Najodleglejszego słonecznego bliźniaka w Drodze Mlecznej okryli naukowcy analizujący zdjęcia wykonane przez satelitę CoRoT. Zespołem kierował Jose Dias do Nascimento z Katedry Fizyki Teoretycznej i Eksperymentalnej Universidade Federal do Rio Grande do Norte w Brazylii. Los, jaki czeka naszą gwiazdę, badacze opisali w artykule, który ukaże się w magazynie „Astrophysical Journal Letters".

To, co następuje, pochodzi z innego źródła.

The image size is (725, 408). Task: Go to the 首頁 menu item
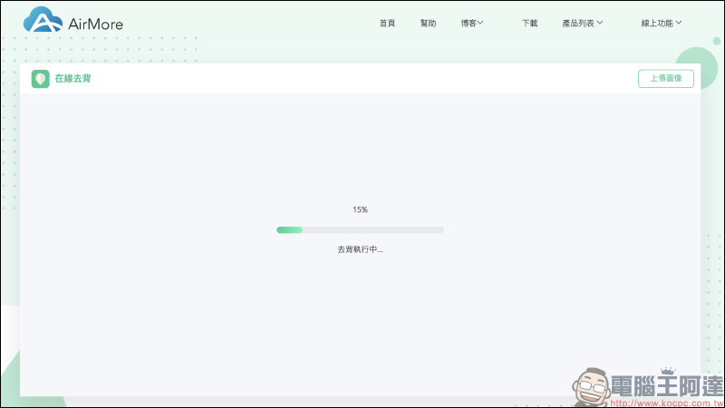pos(387,24)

Dotychczas astronomowie nie wiedzieli, czy Słońce jest typową gwiazdą czy raczej wyjątkiem. Mimo wielu wysiłków badaczy jeden z podstawowych parametrów gwiazd podobnych do naszej – prędkość wirowania – pozostawał nieznany.

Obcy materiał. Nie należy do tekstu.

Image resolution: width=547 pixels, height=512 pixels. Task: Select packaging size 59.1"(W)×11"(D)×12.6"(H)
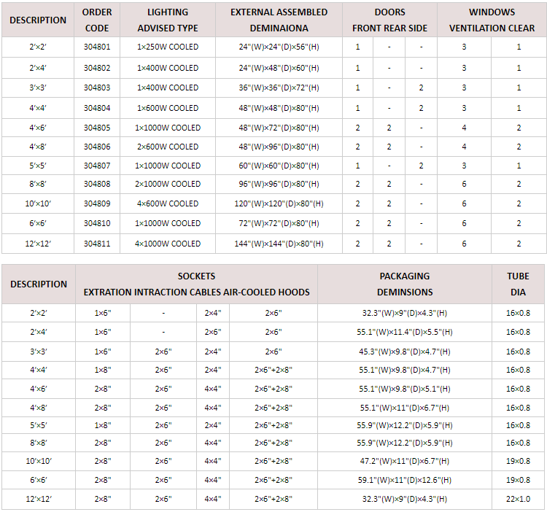pyautogui.click(x=404, y=480)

Instrumenty satelity CoRoT (Convection, Rotation and planetary Transits) pozwoliły odkryć nie tylko istnienie gwiazdy w gwiazdozbiorze Jednorożca (nazwano ją CoRoT Sol 1), ale też ustalić, że okres jej rotacji wynosi 29 dni (plus minus pięć dni). Słońce na pełen obrót potrzebuje około miesiąca.
Aby cechy nowej gwiazdy przeanalizować, potrzebne są najbardziej czułe instrumenty, jakimi dziś dysponuje nauka. W przypadku CoRoT Sol 1 pomocny okazał się teleskop Subaru, a ściślej jeden z jego instrumentów pracujący w świetle widzialnym – spektrograf HDS.